While the spy story of Gerda: A Flame in Winter is thrilling, the narrative also effectively strikes to the heart of why Nazi propaganda was so effective. Though he’s not a violent man, Dieter is easily persuaded to join their ranks because the Nazis reach him at his most basic level: pride in one’s country and protection of one’s family. The Resistance, on the other hand, does themselves no favors with their violent tactics and brutal purges, doing little to differentiate themselves from the Nazi occupation. Gerda desires no part of any conflict, but merely cooperating with the Nazi oppressors, even to get through her day in peace, unwittingly aids their cause. It’s a horribly unenviable situation. Gerda: A Flame in Winter is vastly different from other World War II stories, with its setting far from any battlefield.

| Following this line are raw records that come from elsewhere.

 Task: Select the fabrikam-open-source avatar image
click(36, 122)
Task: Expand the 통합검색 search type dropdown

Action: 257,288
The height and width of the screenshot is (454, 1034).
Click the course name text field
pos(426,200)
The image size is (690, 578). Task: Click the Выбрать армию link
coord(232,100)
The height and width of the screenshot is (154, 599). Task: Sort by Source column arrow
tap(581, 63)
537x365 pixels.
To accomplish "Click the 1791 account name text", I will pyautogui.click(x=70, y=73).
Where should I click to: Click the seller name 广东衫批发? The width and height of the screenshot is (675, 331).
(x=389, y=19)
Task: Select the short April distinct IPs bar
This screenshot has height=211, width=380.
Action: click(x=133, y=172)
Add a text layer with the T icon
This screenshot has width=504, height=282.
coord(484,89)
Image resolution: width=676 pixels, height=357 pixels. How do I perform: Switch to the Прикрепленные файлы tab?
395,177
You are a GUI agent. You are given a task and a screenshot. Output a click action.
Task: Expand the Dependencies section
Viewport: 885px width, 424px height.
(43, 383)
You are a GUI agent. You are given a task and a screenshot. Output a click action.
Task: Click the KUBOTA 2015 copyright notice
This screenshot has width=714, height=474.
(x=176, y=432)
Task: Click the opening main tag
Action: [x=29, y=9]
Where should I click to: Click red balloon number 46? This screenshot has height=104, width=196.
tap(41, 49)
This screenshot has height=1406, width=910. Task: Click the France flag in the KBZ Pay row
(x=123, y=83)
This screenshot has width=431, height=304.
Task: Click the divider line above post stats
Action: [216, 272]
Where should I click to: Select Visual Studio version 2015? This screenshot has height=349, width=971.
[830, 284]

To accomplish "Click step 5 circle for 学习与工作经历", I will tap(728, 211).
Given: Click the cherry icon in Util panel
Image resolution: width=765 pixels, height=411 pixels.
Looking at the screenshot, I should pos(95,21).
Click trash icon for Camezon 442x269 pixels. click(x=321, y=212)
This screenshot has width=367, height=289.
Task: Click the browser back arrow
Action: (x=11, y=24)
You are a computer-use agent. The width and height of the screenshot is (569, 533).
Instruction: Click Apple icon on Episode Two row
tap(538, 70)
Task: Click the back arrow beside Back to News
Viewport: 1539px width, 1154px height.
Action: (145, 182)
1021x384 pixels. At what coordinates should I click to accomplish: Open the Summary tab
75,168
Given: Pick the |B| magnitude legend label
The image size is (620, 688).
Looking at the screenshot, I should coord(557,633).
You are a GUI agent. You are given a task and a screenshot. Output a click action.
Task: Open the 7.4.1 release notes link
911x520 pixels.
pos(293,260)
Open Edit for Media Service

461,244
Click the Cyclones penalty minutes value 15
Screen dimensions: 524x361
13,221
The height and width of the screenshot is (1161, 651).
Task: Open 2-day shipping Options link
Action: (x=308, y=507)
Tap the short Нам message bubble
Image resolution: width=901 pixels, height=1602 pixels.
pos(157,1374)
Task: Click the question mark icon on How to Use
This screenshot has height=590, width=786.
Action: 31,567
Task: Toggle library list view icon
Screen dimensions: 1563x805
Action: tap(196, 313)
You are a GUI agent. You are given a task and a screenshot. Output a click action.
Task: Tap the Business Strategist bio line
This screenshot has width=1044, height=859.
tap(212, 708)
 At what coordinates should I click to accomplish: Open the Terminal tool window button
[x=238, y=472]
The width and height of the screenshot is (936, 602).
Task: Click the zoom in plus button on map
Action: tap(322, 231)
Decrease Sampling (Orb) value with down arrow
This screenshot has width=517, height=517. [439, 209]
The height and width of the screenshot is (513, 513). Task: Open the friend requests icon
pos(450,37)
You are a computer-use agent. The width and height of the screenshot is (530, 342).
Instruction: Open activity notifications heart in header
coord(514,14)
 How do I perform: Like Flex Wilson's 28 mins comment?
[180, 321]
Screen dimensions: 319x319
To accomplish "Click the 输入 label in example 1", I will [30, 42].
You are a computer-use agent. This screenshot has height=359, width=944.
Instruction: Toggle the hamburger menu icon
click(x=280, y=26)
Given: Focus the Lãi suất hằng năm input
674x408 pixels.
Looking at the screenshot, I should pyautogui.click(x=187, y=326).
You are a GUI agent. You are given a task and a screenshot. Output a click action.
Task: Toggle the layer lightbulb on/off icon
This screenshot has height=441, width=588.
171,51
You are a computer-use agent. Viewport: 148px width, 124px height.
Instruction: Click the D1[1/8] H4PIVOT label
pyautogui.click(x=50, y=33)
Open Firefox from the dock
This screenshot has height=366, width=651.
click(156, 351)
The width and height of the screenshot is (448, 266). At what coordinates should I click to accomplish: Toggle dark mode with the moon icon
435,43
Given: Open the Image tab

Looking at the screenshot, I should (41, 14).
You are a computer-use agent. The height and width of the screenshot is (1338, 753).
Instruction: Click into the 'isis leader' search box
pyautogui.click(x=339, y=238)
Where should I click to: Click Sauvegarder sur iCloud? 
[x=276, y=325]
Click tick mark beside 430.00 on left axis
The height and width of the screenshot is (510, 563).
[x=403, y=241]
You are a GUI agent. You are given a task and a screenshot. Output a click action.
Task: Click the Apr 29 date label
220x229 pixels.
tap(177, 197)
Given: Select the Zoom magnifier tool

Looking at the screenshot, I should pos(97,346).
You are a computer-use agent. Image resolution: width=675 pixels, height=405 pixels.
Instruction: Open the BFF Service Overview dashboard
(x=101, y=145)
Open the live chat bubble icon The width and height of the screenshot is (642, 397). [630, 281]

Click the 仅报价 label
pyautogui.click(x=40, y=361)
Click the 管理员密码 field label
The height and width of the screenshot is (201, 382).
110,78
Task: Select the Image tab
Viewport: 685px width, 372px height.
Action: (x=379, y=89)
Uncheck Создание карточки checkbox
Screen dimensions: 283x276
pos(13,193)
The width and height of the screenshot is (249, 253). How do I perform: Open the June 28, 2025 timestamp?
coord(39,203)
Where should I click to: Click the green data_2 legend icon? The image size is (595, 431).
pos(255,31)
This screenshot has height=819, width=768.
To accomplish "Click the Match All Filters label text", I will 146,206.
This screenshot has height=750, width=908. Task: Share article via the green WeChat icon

It demonstrates how fully the Nazis had engulfed Europe during the war. In the US, we rarely see this perspective in media or education, so this story illuminates a part of history many of us might not otherwise experience.
Though the game can be completed in under ten hours, Gerda: A Flame in Winter contains multitudes beneath its exterior. I was held in suspense even when I had to shut the game down to go about my life. The choose-your-own-adventure gameplay style made me feel responsible for Gerda’s well-being and the people around her, even as her life was spinning out of control. Though not everything works and the narrative feels slightly too short, it’s also a wild ride that should satisfy those who enjoy the twists and turns of a hearty spy story. The world was a cold and cruel place during the Second Great War, and Gerda: A Flame in Winter provides an intense glimpse of how it felt to live back then.